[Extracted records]
•••

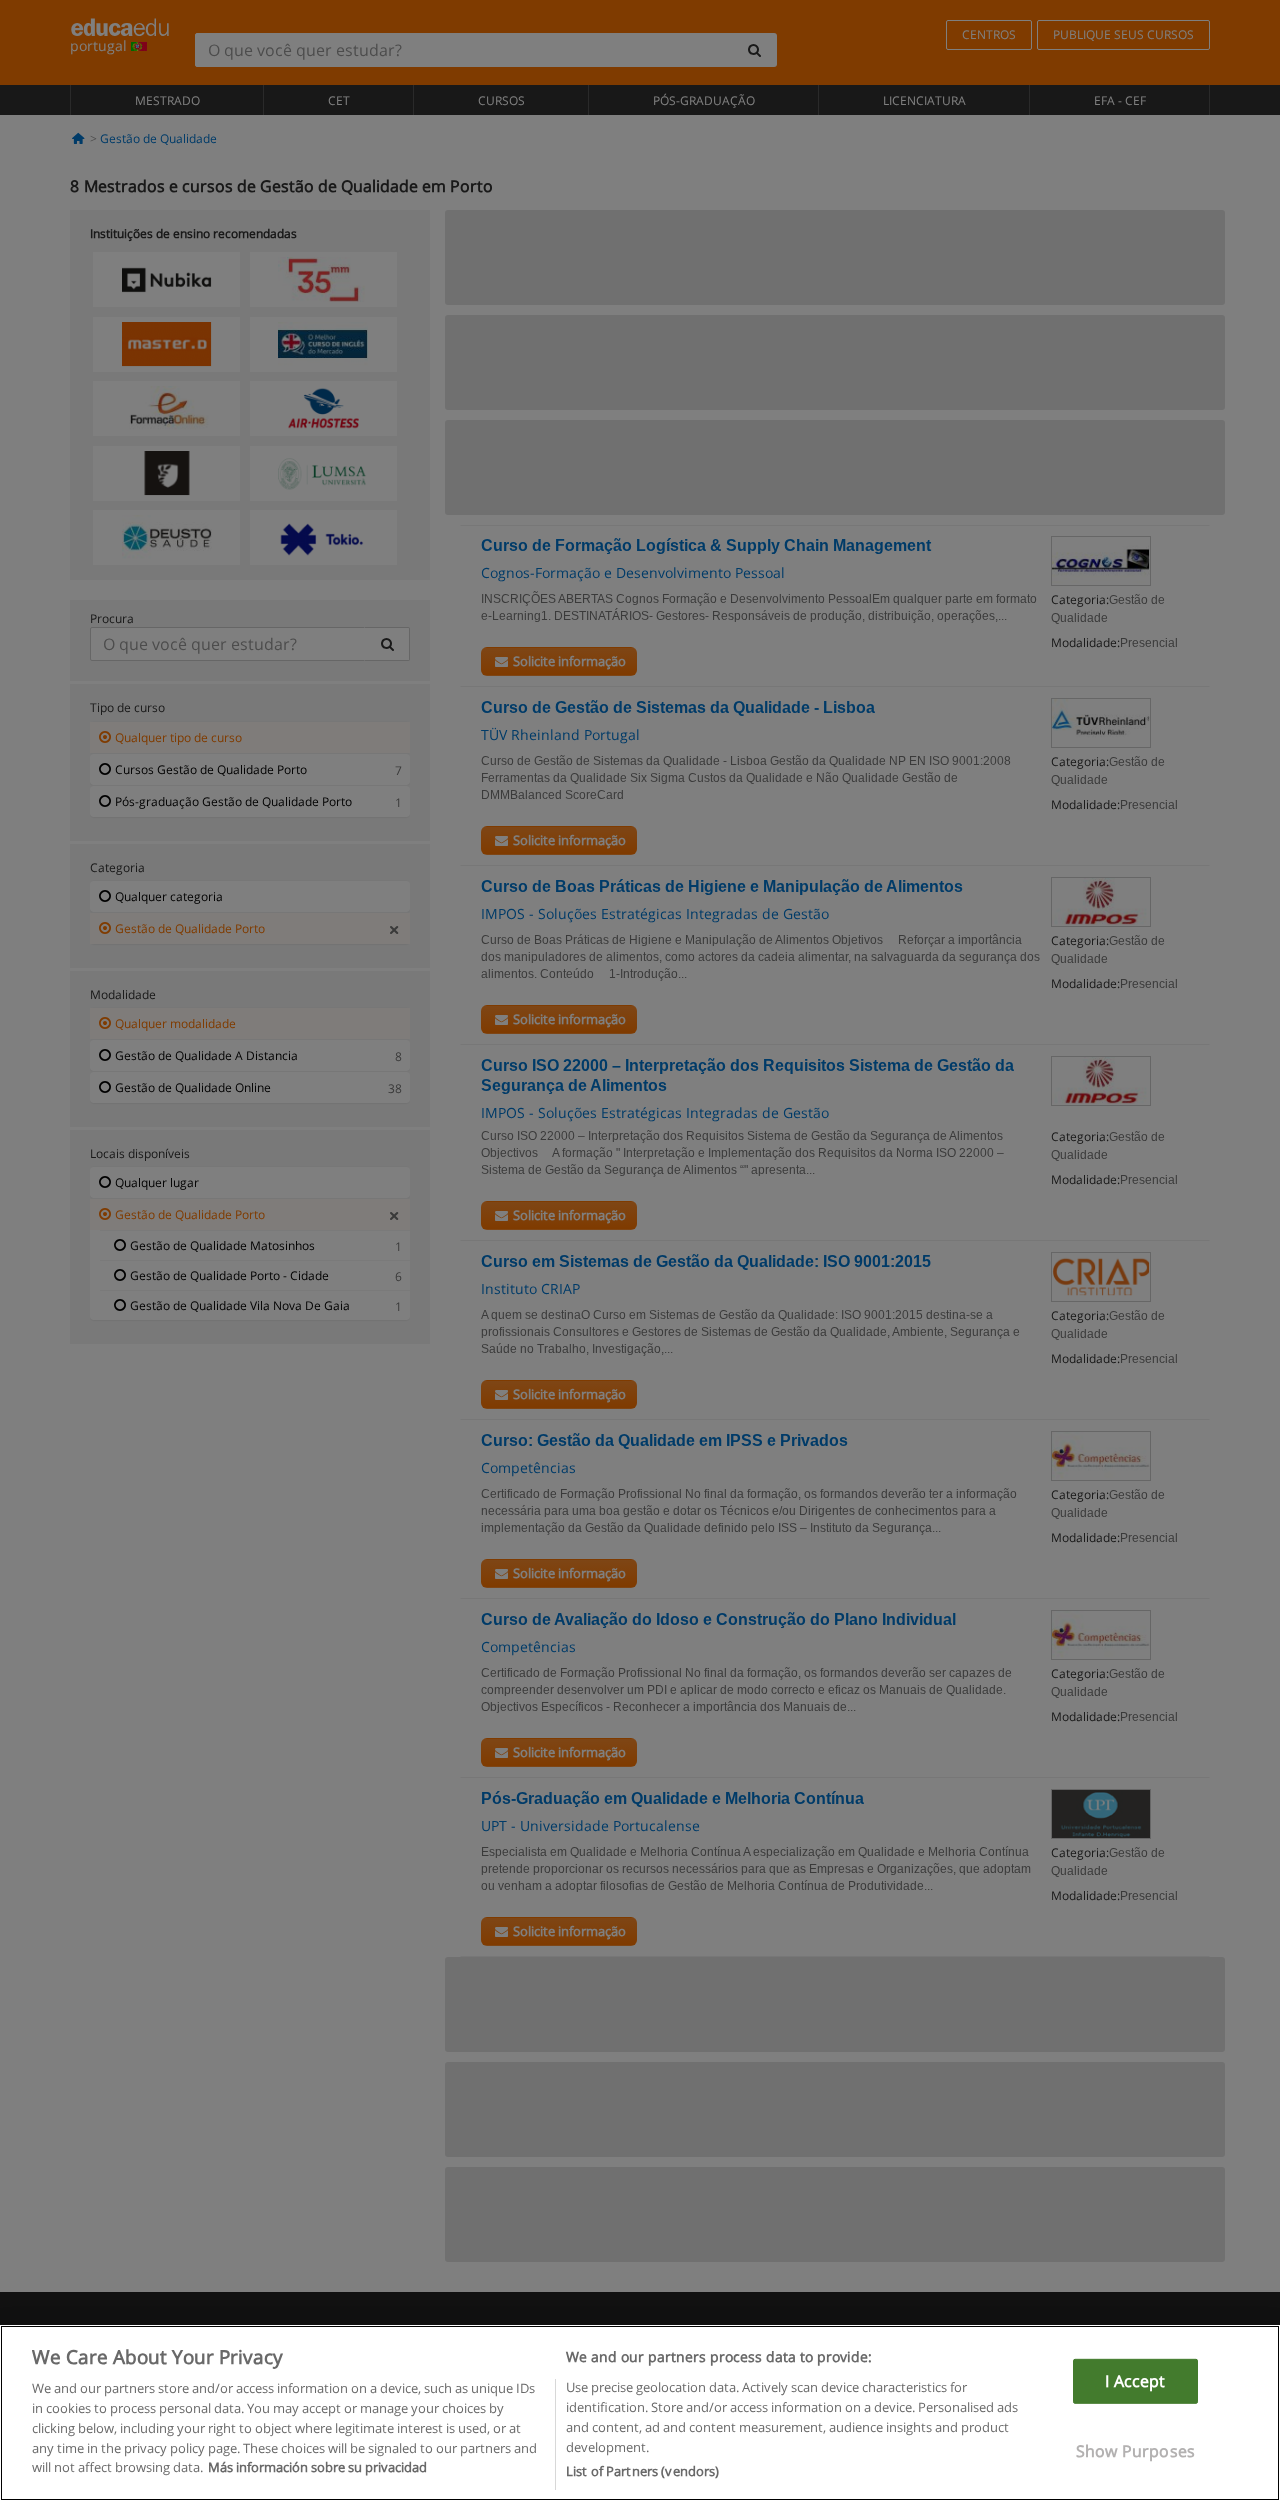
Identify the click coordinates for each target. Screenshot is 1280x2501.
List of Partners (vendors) (642, 2470)
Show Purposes (1135, 2451)
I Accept (1135, 2381)
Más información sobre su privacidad (317, 2467)
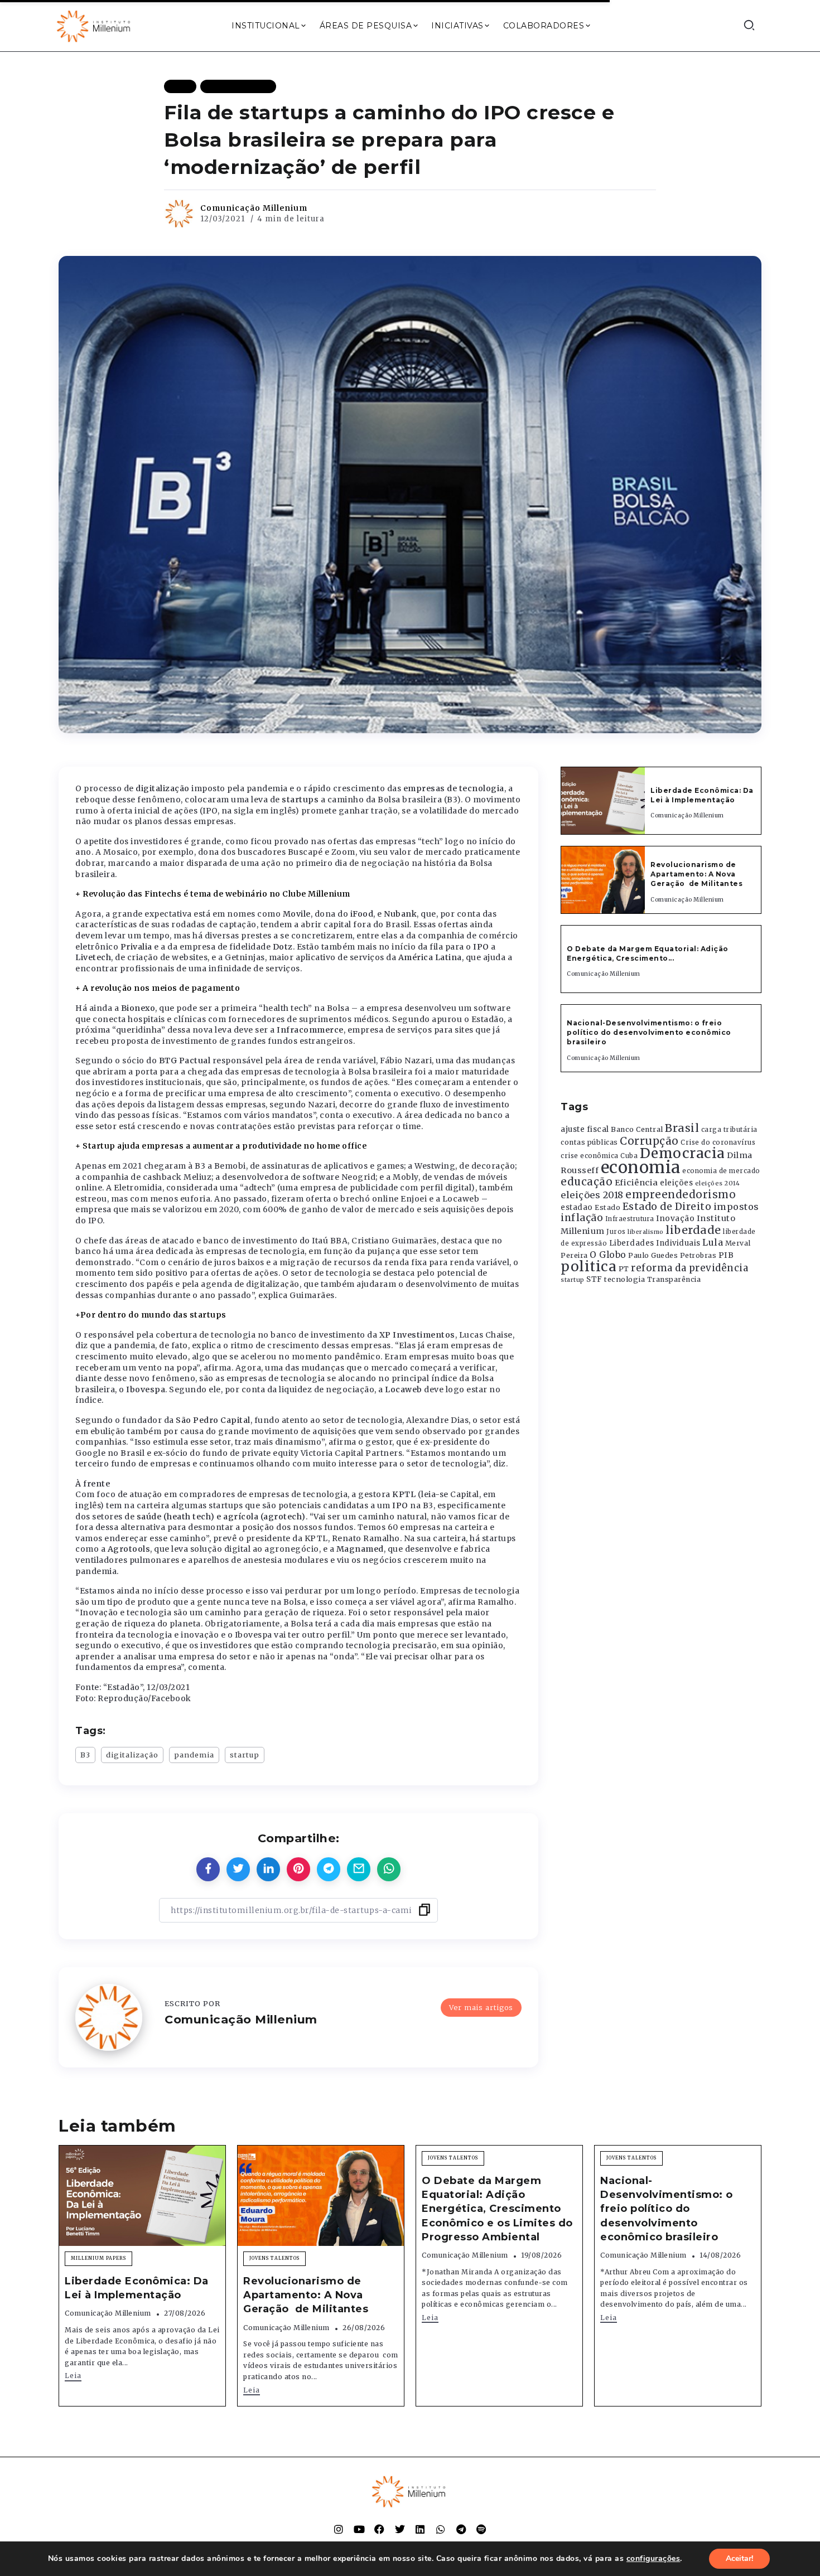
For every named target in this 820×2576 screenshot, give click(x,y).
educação (586, 1181)
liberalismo (646, 1232)
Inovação (675, 1218)
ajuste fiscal (585, 1129)
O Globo (608, 1254)
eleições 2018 (592, 1194)
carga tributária (729, 1130)
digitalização (132, 1754)
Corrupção (649, 1140)
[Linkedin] (420, 2529)
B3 (85, 1754)
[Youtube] (359, 2529)
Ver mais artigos (481, 2007)
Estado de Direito (667, 1206)
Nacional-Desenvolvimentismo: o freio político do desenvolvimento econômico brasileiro (649, 1032)
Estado (607, 1207)
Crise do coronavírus (718, 1142)
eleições (676, 1183)
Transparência (674, 1279)
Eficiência (636, 1183)
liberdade (693, 1230)
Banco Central (637, 1129)
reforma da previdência (689, 1268)
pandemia (194, 1754)
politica (588, 1266)
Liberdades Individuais (655, 1243)
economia (641, 1167)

•••

TASK TO CARRY OUT
Across the records above, return every line that contains the word "click".

OUTPUT
Identify the click coordinates for each target. Screenshot is 1280x2501.
For every named target in this 820×2576 screenshot, give click(x,y).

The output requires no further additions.